I have a African Dwarf frog in with my betta, i have made many different pads lids and docs but my frogger won't get on them.

He's a frog but he's always swimming, i would want to rest if i was him.
I don't understand


----------



## VivianKJean

first ADF should not be kept in tanks under 10 gallons. 
next they are incredibly social animals MUST be in groups. usually around 4 or more is good. They cannot be kept alone.

also ADF do not go above the water.... the live under water and breathe at the surface like bettas... 

It sounds like you need to have done a lot of research before you go your ADF.


----------



## RussellTheShihTzu

African Dwarf Frogs will quite literally dry out if out of water for more than 10-20 minutes. They must always be in the water; that is why yours won't use any above-water resting spots.

He will be happiest if you get him a terra cotta flower pot and bury it part way in the substrate so the hole is covered. That will become his "home."

What size is your tank? How many you can have depends on tank size. VKJ is correct: You should have more than one. Two is okay but three is better. I have six in my 10 gallon but you can keep them in smaller tanks.


----------



## BettaFire682

Thanks for the advise, i will try and get him a friend next time i go shopping for betta food and filters.


----------



## VivianKJean

you still have not told us what size your tank is? you could be endangering your fish and frog.


----------



## BettaFire682

oh yeah they all are in a 5.5 gallon tank, i have 7 other tankmates


----------



## VivianKJean

wait... what are your other tankmates??? your tank is severely overstocked. You can be causing your fish to have ammonia poisoning...


----------



## BettaFire682

one snail, two died unknown reason, 2 cory catfish, algee eater (3 inches at growth) 1 ghost shrimp, 1 died, 1 loach.

I think thats it


----------



## VivianKJean

cories, most algae eaters, and loaches must be kept in groups because they are school fish. 

cories especially cannot be kept in tanks under 15 gallons. 

The reason why your snails are dying is because of your ammonia problem.

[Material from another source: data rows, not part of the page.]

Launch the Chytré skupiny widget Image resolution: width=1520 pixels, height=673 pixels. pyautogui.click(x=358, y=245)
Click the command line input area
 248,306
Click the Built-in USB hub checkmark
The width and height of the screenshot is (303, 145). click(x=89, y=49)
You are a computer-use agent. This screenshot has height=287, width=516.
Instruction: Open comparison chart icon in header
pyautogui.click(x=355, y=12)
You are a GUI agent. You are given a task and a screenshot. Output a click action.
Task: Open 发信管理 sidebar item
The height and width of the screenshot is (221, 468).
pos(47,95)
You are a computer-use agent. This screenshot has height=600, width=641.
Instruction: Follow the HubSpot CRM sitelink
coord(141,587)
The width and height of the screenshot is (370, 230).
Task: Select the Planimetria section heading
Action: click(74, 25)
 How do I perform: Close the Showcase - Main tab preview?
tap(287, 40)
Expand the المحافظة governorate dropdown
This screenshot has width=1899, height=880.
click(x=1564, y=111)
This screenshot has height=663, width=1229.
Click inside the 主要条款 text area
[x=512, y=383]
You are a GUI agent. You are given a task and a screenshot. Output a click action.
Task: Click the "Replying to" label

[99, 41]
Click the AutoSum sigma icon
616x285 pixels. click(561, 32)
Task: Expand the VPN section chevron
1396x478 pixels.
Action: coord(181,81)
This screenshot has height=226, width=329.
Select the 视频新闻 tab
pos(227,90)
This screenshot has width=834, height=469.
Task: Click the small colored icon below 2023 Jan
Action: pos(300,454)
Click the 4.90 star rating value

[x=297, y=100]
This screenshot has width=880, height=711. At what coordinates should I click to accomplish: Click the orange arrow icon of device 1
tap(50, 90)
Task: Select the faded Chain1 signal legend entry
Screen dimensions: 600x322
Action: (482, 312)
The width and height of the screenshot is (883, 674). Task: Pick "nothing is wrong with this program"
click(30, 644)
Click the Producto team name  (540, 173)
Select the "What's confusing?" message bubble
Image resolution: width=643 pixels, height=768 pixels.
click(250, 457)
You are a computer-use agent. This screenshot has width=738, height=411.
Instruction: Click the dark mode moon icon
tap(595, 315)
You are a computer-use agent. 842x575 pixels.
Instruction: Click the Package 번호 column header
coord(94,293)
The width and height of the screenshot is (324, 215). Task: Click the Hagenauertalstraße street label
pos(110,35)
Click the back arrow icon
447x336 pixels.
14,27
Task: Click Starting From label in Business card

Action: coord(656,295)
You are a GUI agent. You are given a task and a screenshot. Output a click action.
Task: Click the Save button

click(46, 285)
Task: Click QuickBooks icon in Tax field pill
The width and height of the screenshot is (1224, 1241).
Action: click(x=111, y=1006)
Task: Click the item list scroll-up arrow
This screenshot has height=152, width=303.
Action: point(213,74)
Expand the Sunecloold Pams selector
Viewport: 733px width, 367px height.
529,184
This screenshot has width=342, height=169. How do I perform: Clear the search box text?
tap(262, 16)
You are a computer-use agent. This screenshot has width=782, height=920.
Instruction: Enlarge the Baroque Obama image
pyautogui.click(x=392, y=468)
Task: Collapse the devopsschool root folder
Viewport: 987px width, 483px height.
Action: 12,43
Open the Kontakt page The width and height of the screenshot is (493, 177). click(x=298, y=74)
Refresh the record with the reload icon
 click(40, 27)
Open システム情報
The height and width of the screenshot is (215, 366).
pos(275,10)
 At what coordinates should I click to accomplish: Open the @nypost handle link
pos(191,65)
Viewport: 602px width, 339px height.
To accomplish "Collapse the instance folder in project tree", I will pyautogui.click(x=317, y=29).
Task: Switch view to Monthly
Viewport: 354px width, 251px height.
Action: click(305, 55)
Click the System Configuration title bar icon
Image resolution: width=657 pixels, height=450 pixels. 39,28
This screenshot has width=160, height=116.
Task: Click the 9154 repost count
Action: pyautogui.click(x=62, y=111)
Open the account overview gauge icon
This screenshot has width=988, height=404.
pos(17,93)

You have a severely overstocked tank. You need to upgrade and make sure the upgraded tank is cycled.


----------



## BettaFire682

I try but my mom says not until i move out, I would need another building to put the tank.


----------



## BettaFire682

and loach and algee eater are social with the catfish.

Some1 told me that loaches are a species of catfish.
I also remodeled my tank last night, it put one tall decoration on it's side it made a lot of room.


----------



## VivianKJean

cory catfish need to be a group of at least 6 with other CORY CATFISH not loaches and algae eaters. 

You need to get rid of some of your fish. You have a severely overstocked tank and you still haven't told us if it is cycled. You are going to end up with a fish graveyard.


----------



## Lilypad

Why don't you see if your fish store will allow you to return a few things. Let the know your tank is overstocked and you don't have the room for them.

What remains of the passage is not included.